The princess then unburdened herself to the saint, and asked for a blessing that she might have children.

“If there is any merit in anything I have done in this lifetime,” the saint declared, “I want that merit to be transformed into a child for you.” And this is how he blessed her. He then turned inward again, to gaze upon the source of beauty.

Sometime later, people noticed that he was deeper in meditation than usual and didn’t disturb him. But when a few days had passed, and still he didn't come out of his meditation, and his food had not been touched and had begun to rot, they became concerned. They checked and found that he was no longer breathing. He had died in the cemetery, gazing at the source of beauty.

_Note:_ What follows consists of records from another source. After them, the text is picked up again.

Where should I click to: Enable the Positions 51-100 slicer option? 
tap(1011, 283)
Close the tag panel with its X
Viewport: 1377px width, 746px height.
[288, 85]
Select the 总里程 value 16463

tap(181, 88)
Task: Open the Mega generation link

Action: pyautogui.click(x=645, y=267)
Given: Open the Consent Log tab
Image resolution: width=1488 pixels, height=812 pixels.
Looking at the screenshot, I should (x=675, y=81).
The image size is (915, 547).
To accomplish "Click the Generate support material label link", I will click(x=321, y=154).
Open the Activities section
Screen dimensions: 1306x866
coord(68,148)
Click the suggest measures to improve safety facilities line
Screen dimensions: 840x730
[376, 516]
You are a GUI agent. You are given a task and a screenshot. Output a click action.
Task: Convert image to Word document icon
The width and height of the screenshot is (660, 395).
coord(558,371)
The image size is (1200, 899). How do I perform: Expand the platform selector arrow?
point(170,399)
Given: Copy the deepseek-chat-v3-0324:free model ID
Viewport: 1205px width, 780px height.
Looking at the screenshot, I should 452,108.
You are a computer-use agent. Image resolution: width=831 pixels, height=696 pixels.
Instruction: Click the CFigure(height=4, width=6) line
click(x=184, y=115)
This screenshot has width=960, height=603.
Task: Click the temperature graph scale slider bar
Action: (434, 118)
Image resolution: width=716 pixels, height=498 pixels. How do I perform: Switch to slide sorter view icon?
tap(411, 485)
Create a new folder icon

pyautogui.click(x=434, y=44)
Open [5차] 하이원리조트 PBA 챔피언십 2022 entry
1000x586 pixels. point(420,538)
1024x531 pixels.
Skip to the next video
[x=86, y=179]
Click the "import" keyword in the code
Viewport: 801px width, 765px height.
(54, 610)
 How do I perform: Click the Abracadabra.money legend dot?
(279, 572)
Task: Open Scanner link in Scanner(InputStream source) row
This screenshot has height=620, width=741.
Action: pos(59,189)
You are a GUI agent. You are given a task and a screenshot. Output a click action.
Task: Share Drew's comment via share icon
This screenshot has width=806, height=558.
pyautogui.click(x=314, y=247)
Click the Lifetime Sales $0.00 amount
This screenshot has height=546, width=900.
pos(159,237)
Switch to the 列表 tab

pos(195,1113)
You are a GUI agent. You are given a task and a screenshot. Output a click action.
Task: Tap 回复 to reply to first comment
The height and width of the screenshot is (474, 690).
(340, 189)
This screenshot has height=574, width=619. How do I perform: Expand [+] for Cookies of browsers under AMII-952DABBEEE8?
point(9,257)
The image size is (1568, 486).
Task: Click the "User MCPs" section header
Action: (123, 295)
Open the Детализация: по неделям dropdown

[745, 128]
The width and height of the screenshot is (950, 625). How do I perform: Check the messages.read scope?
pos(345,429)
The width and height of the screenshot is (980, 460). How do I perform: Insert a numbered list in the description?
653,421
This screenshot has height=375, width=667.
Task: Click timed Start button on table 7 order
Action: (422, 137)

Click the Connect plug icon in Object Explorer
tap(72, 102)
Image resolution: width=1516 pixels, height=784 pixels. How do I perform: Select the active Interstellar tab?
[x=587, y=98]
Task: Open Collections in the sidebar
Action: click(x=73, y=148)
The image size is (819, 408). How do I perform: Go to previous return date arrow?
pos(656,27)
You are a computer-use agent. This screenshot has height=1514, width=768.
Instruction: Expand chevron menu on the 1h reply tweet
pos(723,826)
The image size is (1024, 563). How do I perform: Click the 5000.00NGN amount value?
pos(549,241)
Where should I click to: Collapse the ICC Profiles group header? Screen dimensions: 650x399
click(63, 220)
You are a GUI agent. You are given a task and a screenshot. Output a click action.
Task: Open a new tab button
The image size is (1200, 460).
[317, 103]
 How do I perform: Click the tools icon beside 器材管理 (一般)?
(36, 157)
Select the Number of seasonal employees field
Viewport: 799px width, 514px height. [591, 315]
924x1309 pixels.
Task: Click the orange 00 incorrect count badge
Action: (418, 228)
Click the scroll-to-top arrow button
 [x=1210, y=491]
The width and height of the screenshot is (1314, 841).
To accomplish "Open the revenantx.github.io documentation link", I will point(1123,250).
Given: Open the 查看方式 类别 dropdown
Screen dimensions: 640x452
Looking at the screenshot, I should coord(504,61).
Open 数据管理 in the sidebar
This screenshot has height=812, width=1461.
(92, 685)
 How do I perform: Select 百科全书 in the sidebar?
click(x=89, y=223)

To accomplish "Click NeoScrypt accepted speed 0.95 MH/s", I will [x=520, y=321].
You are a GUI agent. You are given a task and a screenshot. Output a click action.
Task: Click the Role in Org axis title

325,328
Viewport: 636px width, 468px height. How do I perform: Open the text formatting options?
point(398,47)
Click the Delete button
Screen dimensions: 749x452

Nevertheless, his final blessing had worked. The princess became pregnant, and the pregnancy held. After the baby was safely delivered, she took the child to see the saint. But she found that he had since died, and she mourned him sincerely. Years later, when her son was old enough to understand, she brought him the grave of the saint, and taught him about the love that had made his birth possible.

* The original of this story is found in the classic Jewish mystical text, Reishit Hokhmah, though it is obviously a Sufi story. This version is based on that of my own teacher, Rabbi Zalman Schachter-Shalomi, z”l, and that of his wife, Eve Ilsen. It was written up for a talk given to participants in the “Season of the Rose” Sufi camp at the Abode of the Message in July of 2015.